» **EXERCISE**
Quote every line of the data below as it stands, omitting pictures.

(Stored data entries)
○ ○ ○
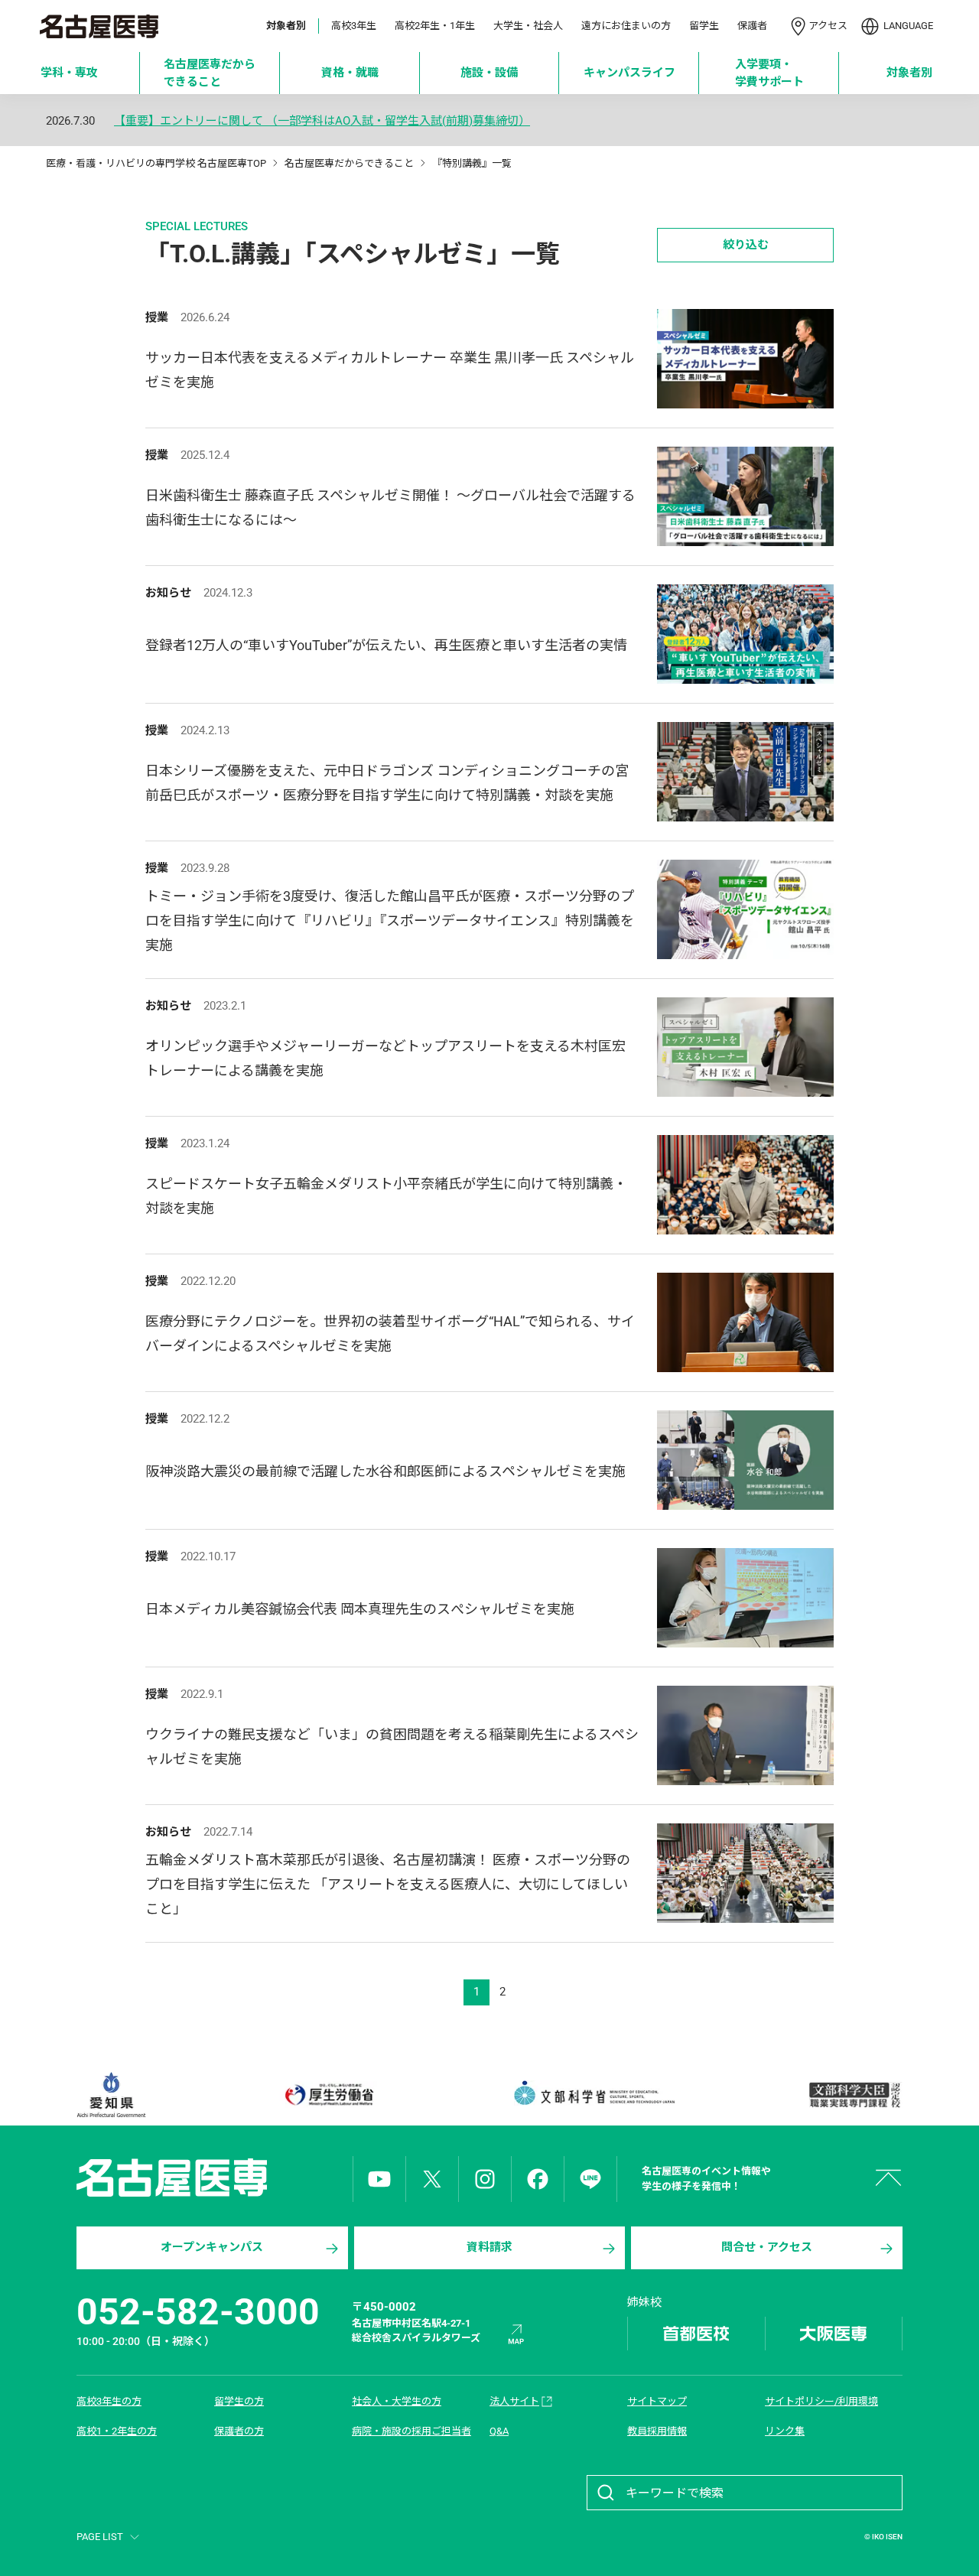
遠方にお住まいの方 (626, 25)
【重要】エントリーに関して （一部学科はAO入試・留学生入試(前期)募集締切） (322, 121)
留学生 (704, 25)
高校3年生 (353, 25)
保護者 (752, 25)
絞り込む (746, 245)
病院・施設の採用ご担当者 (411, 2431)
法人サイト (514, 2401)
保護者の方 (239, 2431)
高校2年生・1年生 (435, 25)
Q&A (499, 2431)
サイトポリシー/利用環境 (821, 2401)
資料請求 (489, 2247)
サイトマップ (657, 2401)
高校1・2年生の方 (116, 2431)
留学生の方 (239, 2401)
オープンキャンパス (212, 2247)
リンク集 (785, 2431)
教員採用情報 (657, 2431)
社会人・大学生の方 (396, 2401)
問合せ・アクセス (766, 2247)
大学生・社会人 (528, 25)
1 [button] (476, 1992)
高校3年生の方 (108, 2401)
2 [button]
○ ○ ○
» **WRITTEN SOLUTION**
遠方にお住まいの方 (626, 25)
【重要】エントリーに関して （一部学科はAO入試・留学生入試(前期)募集締切） (322, 121)
留学生 (704, 25)
高校3年生 (353, 25)
保護者 (752, 25)
絞り込む (746, 245)
病院・施設の採用ご担当者 (411, 2431)
法人サイト (514, 2401)
保護者の方 (239, 2431)
高校2年生・1年生 (435, 25)
Q&A (499, 2431)
サイトポリシー/利用環境 (821, 2401)
資料請求 (489, 2247)
サイトマップ (657, 2401)
高校1・2年生の方 (116, 2431)
留学生の方 (239, 2401)
オープンキャンパス (212, 2247)
リンク集 (785, 2431)
教員採用情報 (657, 2431)
社会人・大学生の方 (396, 2401)
問合せ・アクセス (766, 2247)
大学生・社会人 (528, 25)
1 [button] (476, 1992)
高校3年生の方 (108, 2401)
2 [button]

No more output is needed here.